Racial makeup (2022)
- • Coloured: 83.8%
- • White: 12.8%
- • Black African: 2.3%
- • Indian/Asian: 0.9%

First languages (2011)
- • Afrikaans: 96.3%
- • English: 1.3%
- • Other: 2.4%
- Time zone: UTC+2 (SAST)
- Municipal code: NC066

= Karoo Hoogland Local Municipality =

Karoo Hoogland Municipality (Karoo Hoogland Munisipaliteit) is a local municipality within the Namakwa District Municipality, in the Northern Cape province of South Africa. The municipality incorporates the towns of Williston, Fraserburg and Sutherland. Although the towns are separated by more than 100 km by road, they share many administrative tasks.

Hoogland is an Afrikaans word meaning "highland" and Karoo is a Khoekhoe word meaning "hard" or "dry". The name reflects the area which has dry, arid and desert-like conditions.

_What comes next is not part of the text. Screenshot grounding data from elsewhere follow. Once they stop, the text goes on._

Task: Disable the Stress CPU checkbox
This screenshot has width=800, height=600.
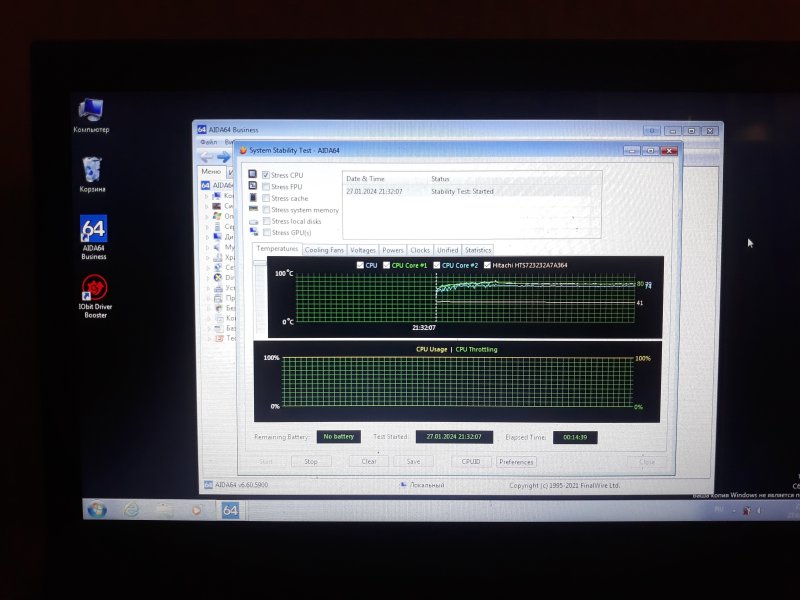Action: [266, 175]
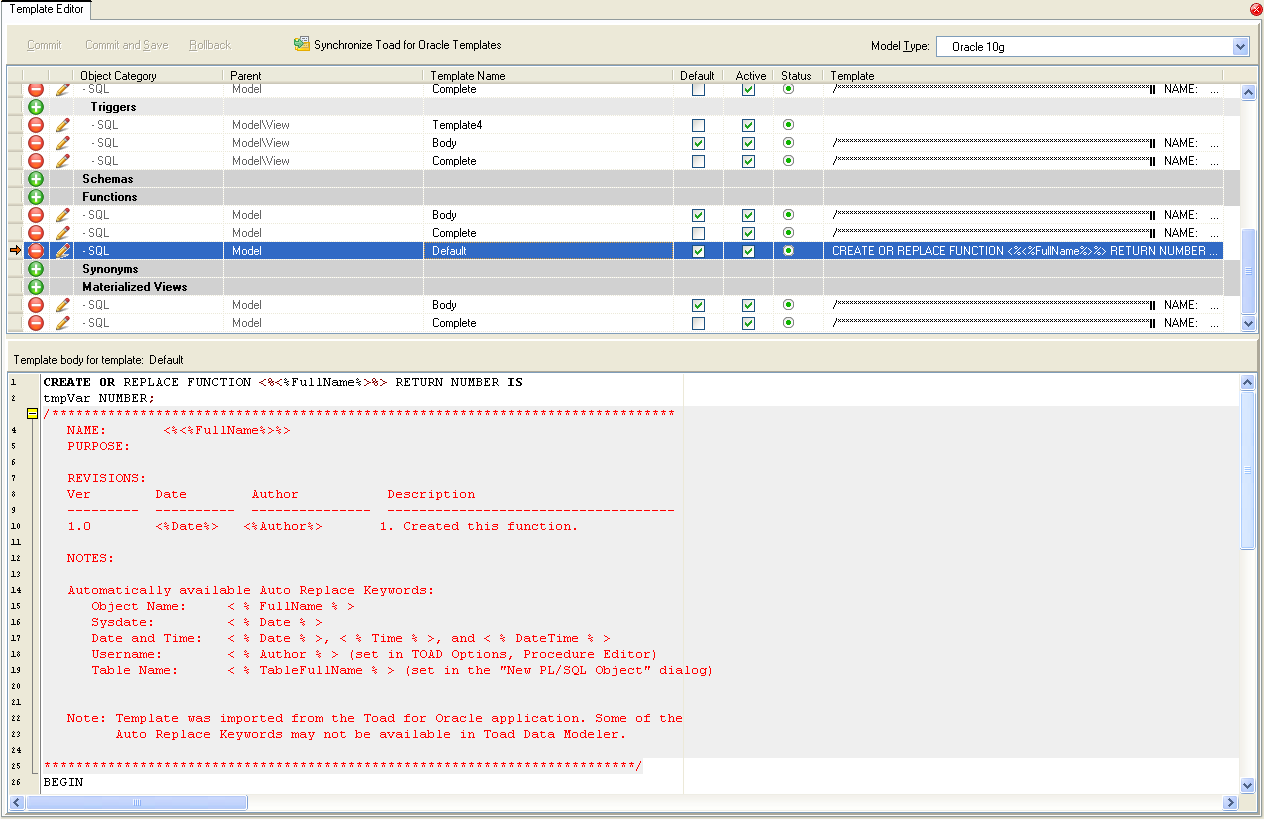The image size is (1264, 820).
Task: Collapse the comment block in template body
Action: [33, 413]
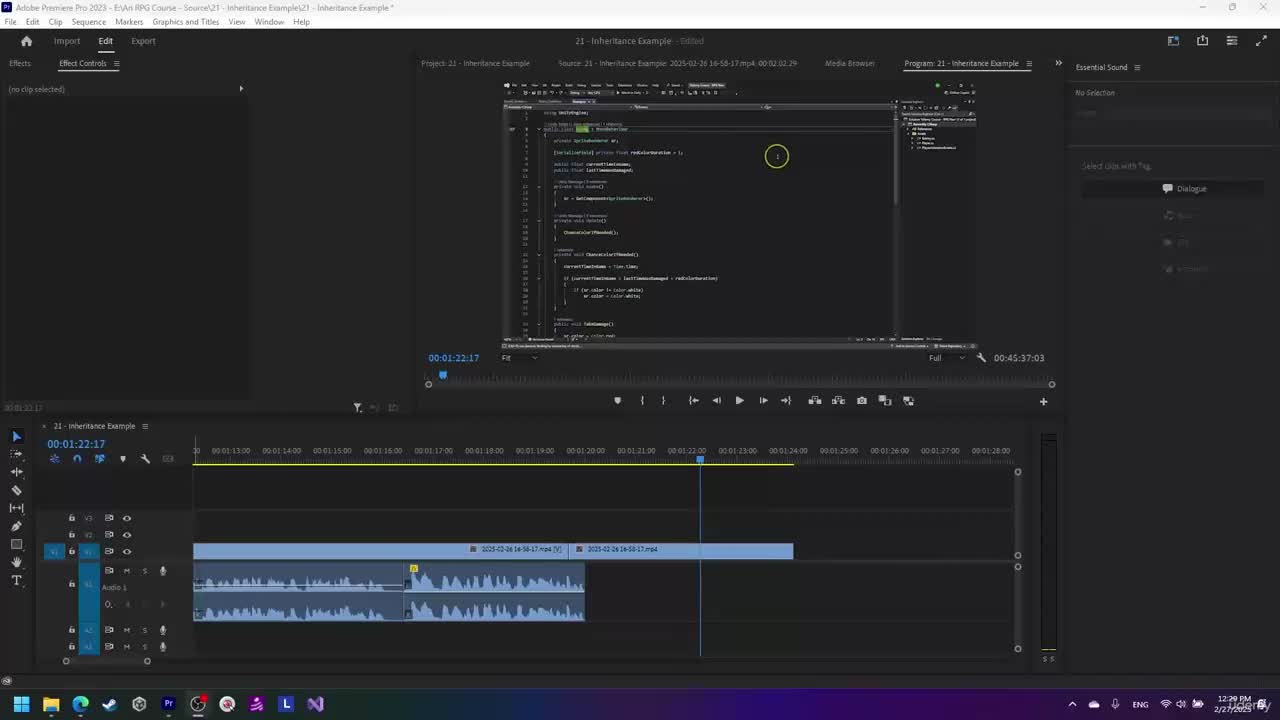This screenshot has height=720, width=1280.
Task: Hide the V3 track output eye
Action: [127, 518]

In 2011, Karoo Hoogland elected the first mayor from the Congress of the People (COPE) party, Jan Julies, and a COPE-DA coalition took control of the council after the election of 18 May 2011. This lasted until the 2016 elections.

==Main places==
The 2011 census divided the municipality into the following main places:

| Place | Code | Area (km^{2}) | Population |
|---|---|---|---|
| Fraserburg | 367003 | 98.9 | 3,029 |
| Sutherland | 367004 | 36.0 | 2,836 |
| Williston | 367001 | 77.9 | 3,368 |
| Remainder | 367002 | 32,061.1 | 3,356 |
| Total |  | 32,273.9 | 12,588 |

==Demographics==
According to the 2022 South African census, the municipality had a population of 11,691 people. Of these, 83.8% identified as "Coloured," 12.8% as "White," and 2.3% as "Black African."

==Politics==

The municipal council consists of eleven members elected by mixed-member proportional representation. Six councillors are elected by first-past-the-post voting in six wards, while the remaining five are chosen from party lists so that the total number of party representatives is proportional to the number of votes received. In the election of 1 November 2021 no party obtained a majority of seats on the council. The following table shows the results of the election.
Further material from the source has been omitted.